Simple Vector Field Prediction using Proper Orthogonal Decomposition and Polynomial Chaos Expansion (POD-PCE)

19 minute read

Published:

In this article, we explore the utilization of proper orthogonal decomposition (POD) and polynomial chaos expansion (PCE) as a surrogate model to forecast flow field behavior at unseen time steps. When compared to other standard surrogate models like standard PCE regression or standard Gaussian process (GP) regression, the integration of POD presents advantages in the analysis of vector-field data, by converting the complete solution of a vector field into a collection of simpler representations that are more manageable.

The Indonesian version of this article can be found here.

Proper orthogonal decomposition (POD), also known as Karhunen-Loéve decomposition [1] is a popular method in engineering analysis to obtain the approximation of lower dimension representation of turbulent flows [2], structural analysis [3], and dynamical system [4]. In simple terms, POD transforms the full solution of a vector field into a set of simpler representations that can be easily handled. For example, we can decompose the fluid flow vector field as shown in image/video below to its simpler representation:

Figure 1. Fluid flow illustration.


If you are unfamiliar with this concept, you might be questioning “Why would I need a simpler/lower dimension representation of the fluid flow?”. One of the most common uses is that we can use the lower dimension representation of the problem to predict the behaviour of the problem/system given unknown parameter(s). For example, if the video above depicts fluid flow from $t=0$ to $t=5$, we can use the lower-dimensional representation to predict the flow’s shape at $t=6$.

Consider that a single vector field can be constructed from a few to millions of elements or discretization points.
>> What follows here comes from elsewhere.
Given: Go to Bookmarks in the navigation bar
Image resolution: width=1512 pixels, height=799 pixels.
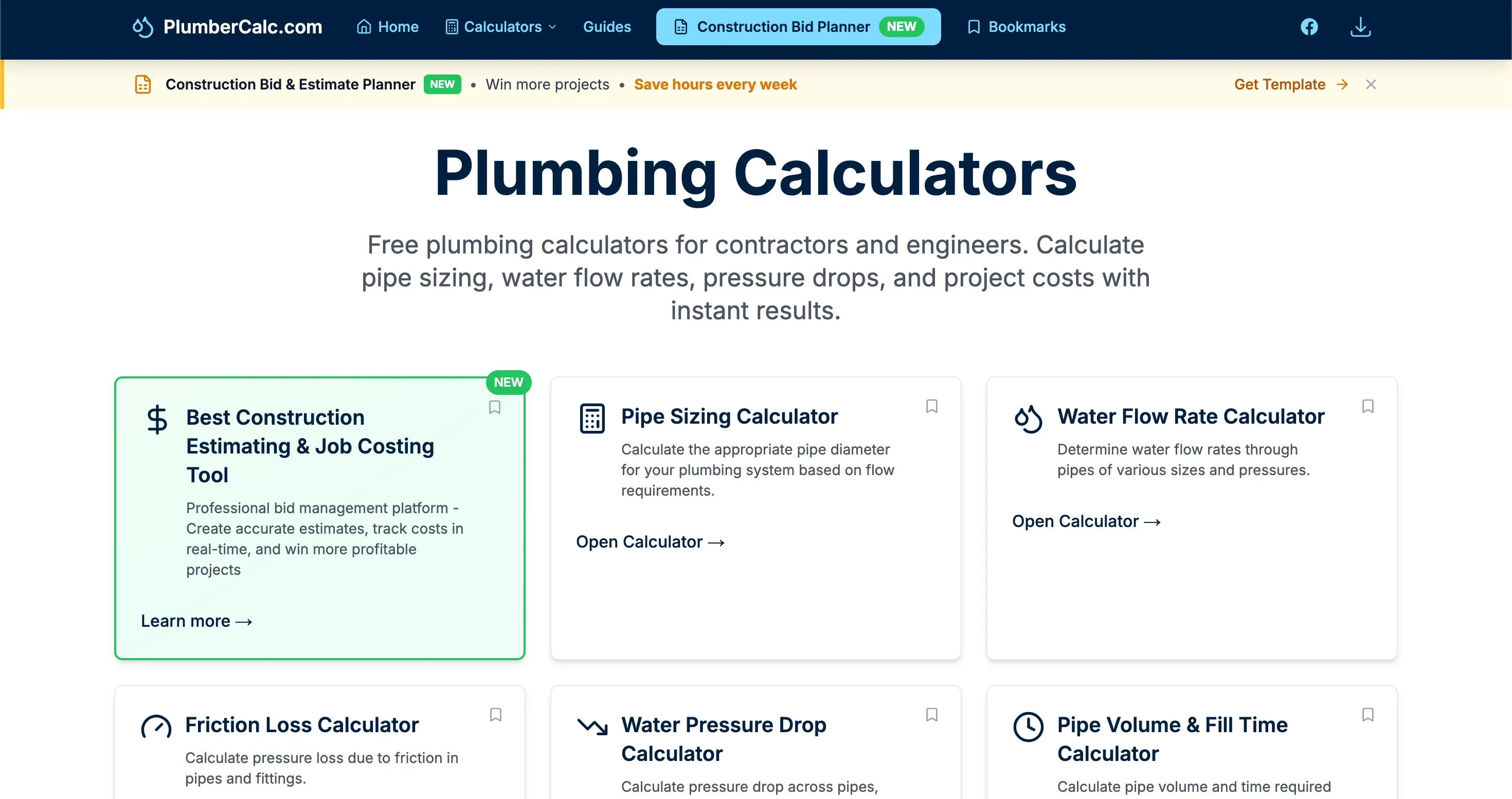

Predicting each element for every time step is a complex task. Therefore, by employing Proper Orthogonal Decomposition (POD), we simplify the problem by predicting the lower-dimensional representation of the system rather than each individual element.

POD Formulation

Input Data

POD requires an input format in the shape of $N \times m$ where $N$ is the number of elements or discretization in the problem, and $m$ is the number of parameter variations. In the context of our fluid flow scenario, the varying parameter is time $t$. Therefore, if desired, you can replace $m$ with $t$ in our current example. However, for the sake of generalization, I am using $m$. This $N \times m$ matrix is often referred to as the snapshot matrix. The schematic of the snapshot matrix construction is given in Figure 2:

Figure 2. Snapshot matrix construction schematics.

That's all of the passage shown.